Ever since, Red Bull‘s dominance has presented fewer opportunities for Leclerc to stand on the top step, but he’s had his moments. In 2023, he qualified on pole for three out of the final five races of the season but his best chance at a race victory arguably came in Las Vegas. He had the pace and the power to take the fight to Verstappen, but had to settle for second after the team, once again, bungled a safety car strategy call.

It’s not been all his fault, but it could be said that Leclerc has underdelivered on his title-winning potential.

Fred Vasseur (Ferrari’s team principal), John Elkann (Ferrari’s chief executive) doubled down on their Leclerc-themed faith at the beginning of the year, awarding him a new contract that should keep him in Maranello until 2029 — potentially beyond the stint of his future team-mate, Lewis Hamilton.

However, this physical and psychological investment is being undermined by the Spaniard sat in the seat beside him.

Carlos Sainz Aus 2024 win

Sainz is proving his worth, even without a confirmed seat for next year


When Sainz joined Ferrari from McLaren in 2021, he came with a reputation: a solid, reliable and dependable driver who could operate alongside a younger star. He’d done it with Max Verstappen at Toro Rosso; with Lando Norris in Woking, and he was expected to do it alongside Leclerc in Maranello.

Few lost El Matador Jr alongside the likes of Norris and Leclerc as a potential F1 world champion — despite the fact he’s scored the same number of race victories as Leclerc and stood on only two fewer podiums in their time as team-mates.

But Leclerc has outshone Sainz in other areas.

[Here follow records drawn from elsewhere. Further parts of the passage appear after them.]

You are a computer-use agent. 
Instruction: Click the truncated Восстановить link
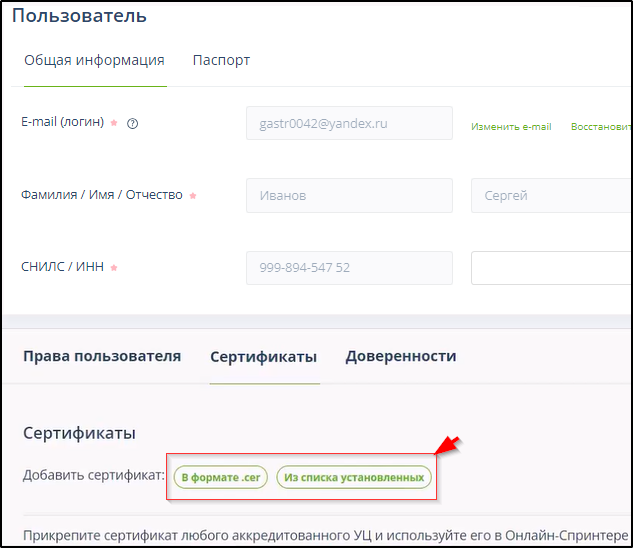pyautogui.click(x=600, y=127)
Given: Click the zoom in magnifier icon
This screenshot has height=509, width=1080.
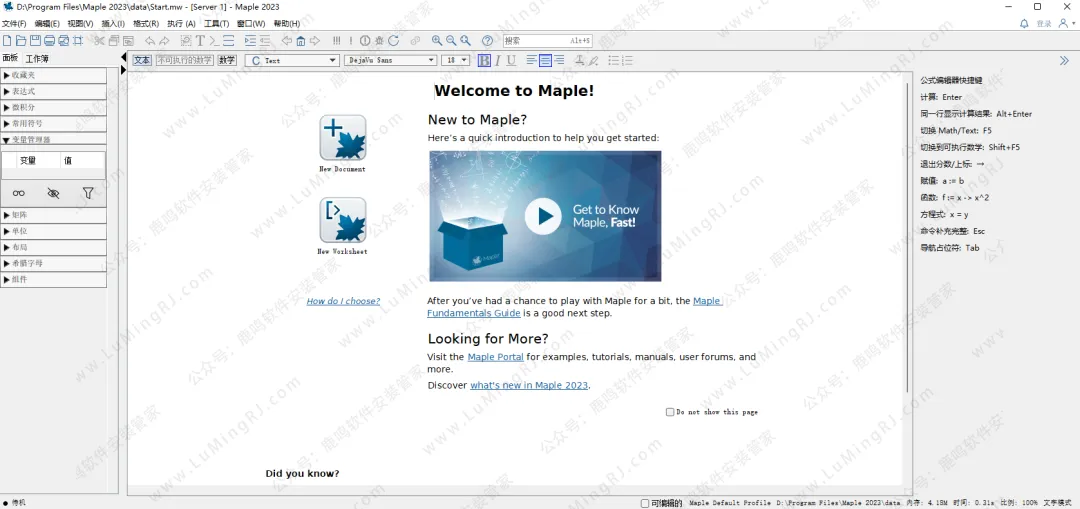Looking at the screenshot, I should [437, 41].

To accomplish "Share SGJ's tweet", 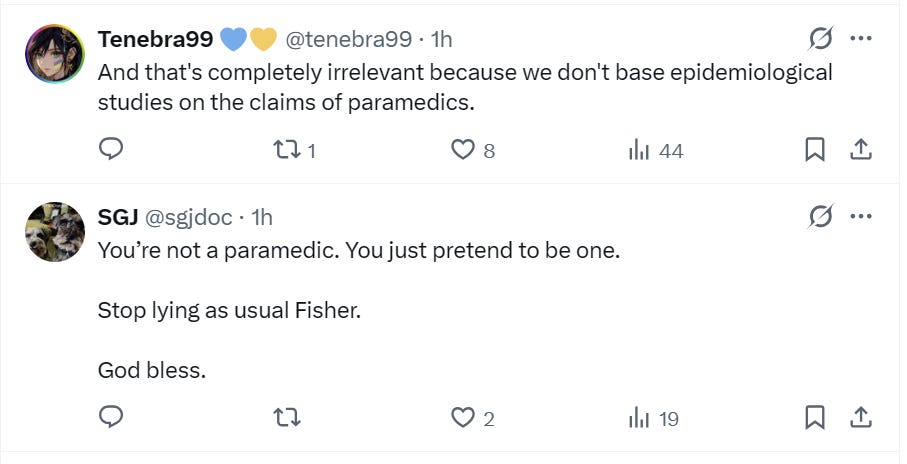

Since 2021, he has scored 720 championship points to the Spaniard’s 650.5, and has also qualified more strongly, starting higher on the grid than Sainz in 45, compared with the 23 races that Sainz has outqualified Leclerc.

Perhaps that’s why that life in Maranello has been tougher than it should have been for the Spaniard. Despite his positive on-track results and comparable performance to Leclerc, Sainz has had to negotiate his way toward short-term contract extensions and will soon be cast adrift ahead of the arrival of Lewis Hamilton in 2025.

Despite this, Sainz is still the only Ferrari driver to have won a grand prix since the 2022 Austrian GP — a fact which is surely not a part of the Scuderia’s script.

Charles Leclerc 2024 Australian Grand Prix

A future world champion? Not in current form…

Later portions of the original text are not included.